On 10 Jan 2003, Daniel Ritz wrote:
> [please cc...you know why]
>
> a patch to speed up the kallsyms_lookup() function while still doing
> compression.
> - make 4 sections: addresses, lens, stem, strings
> - only strncpy() when needed
> - no strlen() at all (only in the script)
> - save space we lose for len table by not making strings zero terminated

First impression is that it has good ideas, but seems inelegant
(always easy to make that judgment on others' code! ignore me)
and misses the main point.

In earlier mail, Andi highlighted the performance criticality of top
reading /proc/<pid>/wchan. I think we have to decide which way to
jump on that: either withdraw that functionality as too expensive,
and minimize the table size and code stupidity (all those strncpy's of
nearly 127! include/asm-i386/string.h strncpy seems in the wrong there);
or speed kallsyms_lookup as much as possible (binary chop or whatever
algorithm to locate symbol from address).

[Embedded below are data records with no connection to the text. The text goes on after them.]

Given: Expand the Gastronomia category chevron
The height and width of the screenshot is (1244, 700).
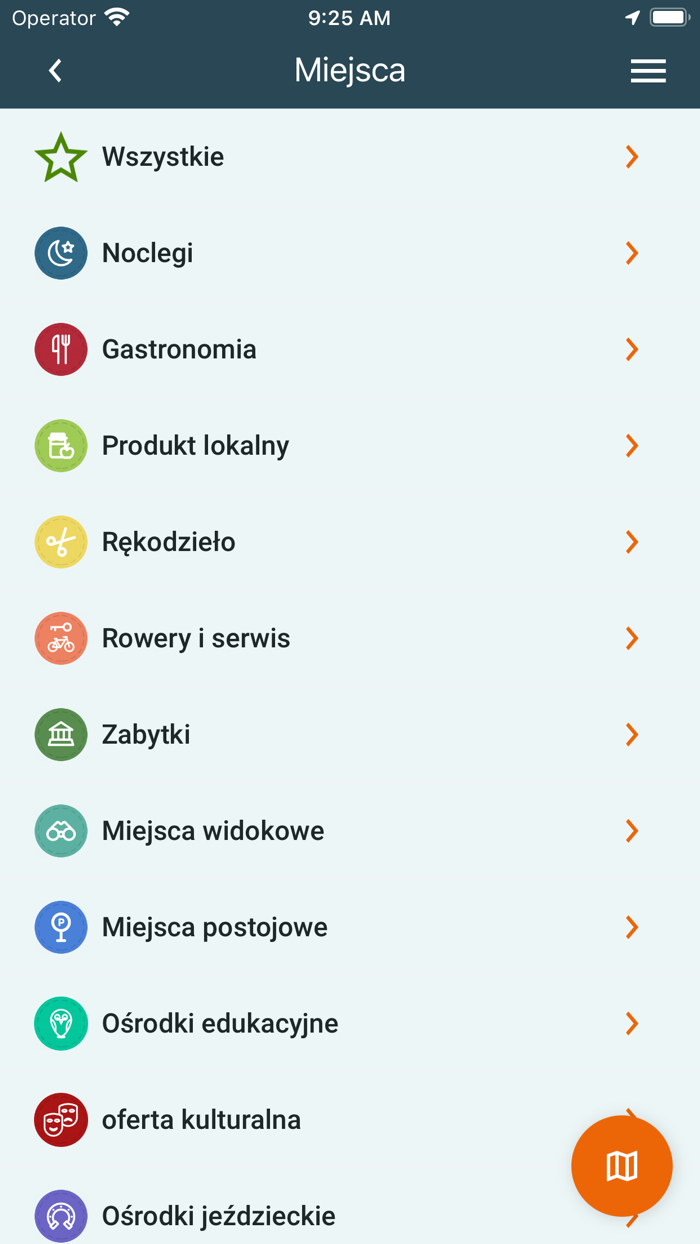Looking at the screenshot, I should (631, 349).
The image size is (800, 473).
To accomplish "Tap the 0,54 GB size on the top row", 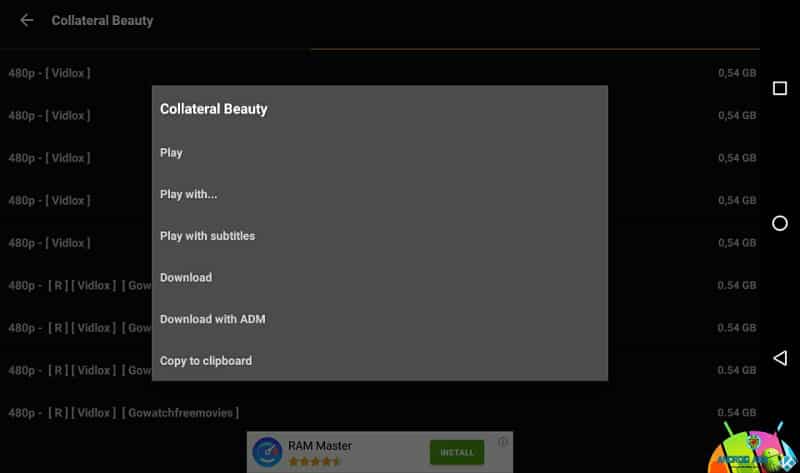I will (x=736, y=73).
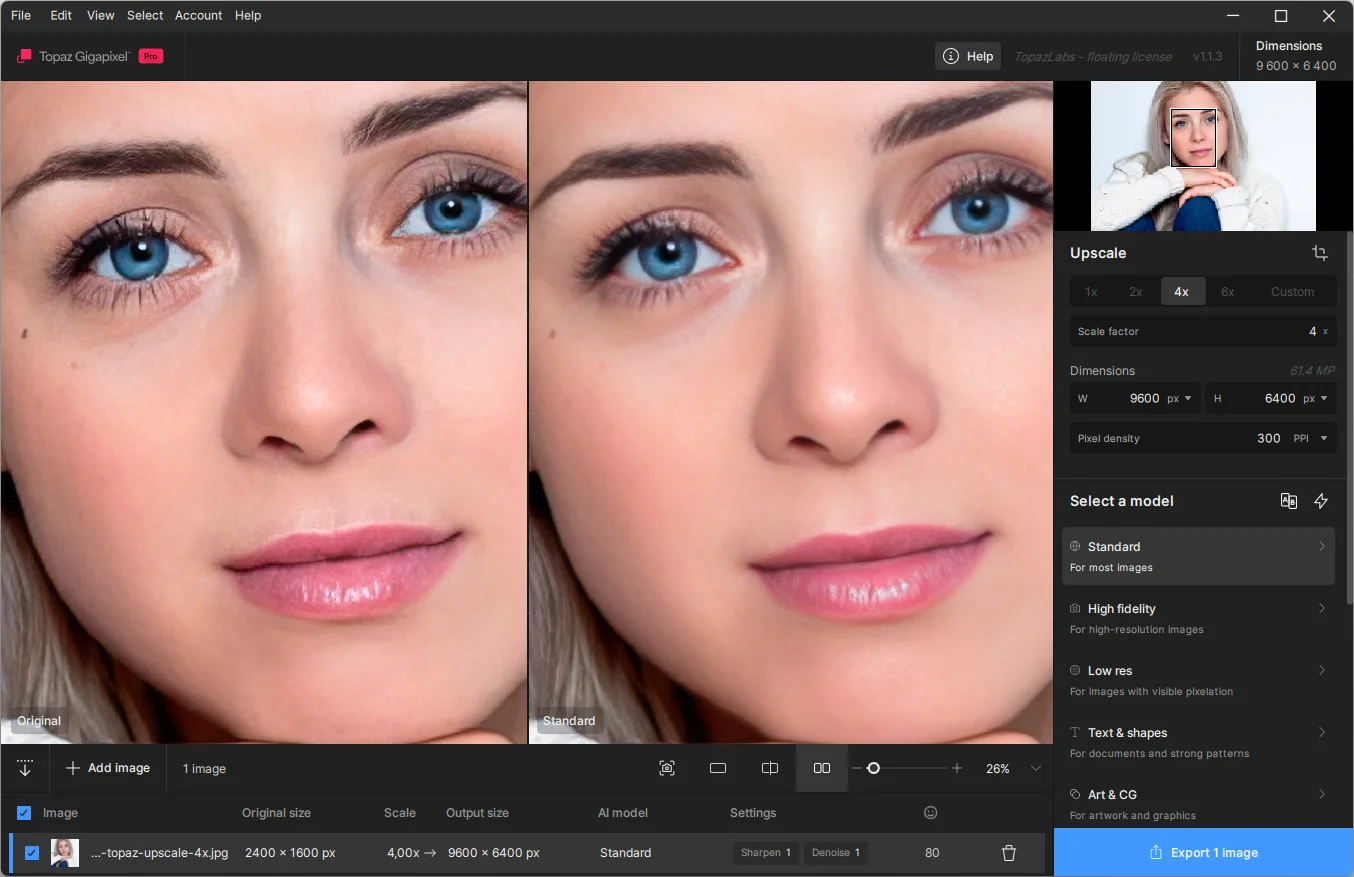Open the Account menu

pyautogui.click(x=198, y=15)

The current linear search
through 6000(?) addresses is not nice, but of course the strncpy is
making it much worse.

I didn't reply to that part of Andi's mail, not because I thought it
irrelevant, quite the reverse; but because I didn't have an opinion
which way to go, and hoped someone else would chime in. I don't
see how to proceed without deciding that. CC'd rml since I believe
he fathered /proc/<pid>/wchan. Now, I'm inclined to say that anyone
worried about memory occupancy just shouldn't switch CONFIG_KALLSYMS
on, so it's speed we should aim for here.

If maximizing speed, then obviously the values should be sorted by
value (as now, unlike in my patch), and maybe we forget all about
stem compression? If minimizing memory, then a combination of your
patch and mine?

I hope I can leave this discussion to others: I just wanted to get
my symbols printing out right, and noticed the current stem compression
unnecessarily weak there; but I'm no expert on suitable algorithms.

Hugh

2003-01-10 15:54:57

by William Lee Irwin III

[permalink] [raw]
Subject: Re: [PATCH 2.5] speedup kallsyms_lookup

On Fri, Jan 10, 2003 at 03:29:19PM +0000, Hugh Dickins wrote:
> I hope I can leave this discussion to others: I just wanted to get
> my symbols printing out right, and noticed the current stem compression
> unnecessarily weak there; but I'm no expert on suitable algorithms.

I can help some here but probably no more than you (in fact, you've
spotted far more [> 0] issues with the current code than I).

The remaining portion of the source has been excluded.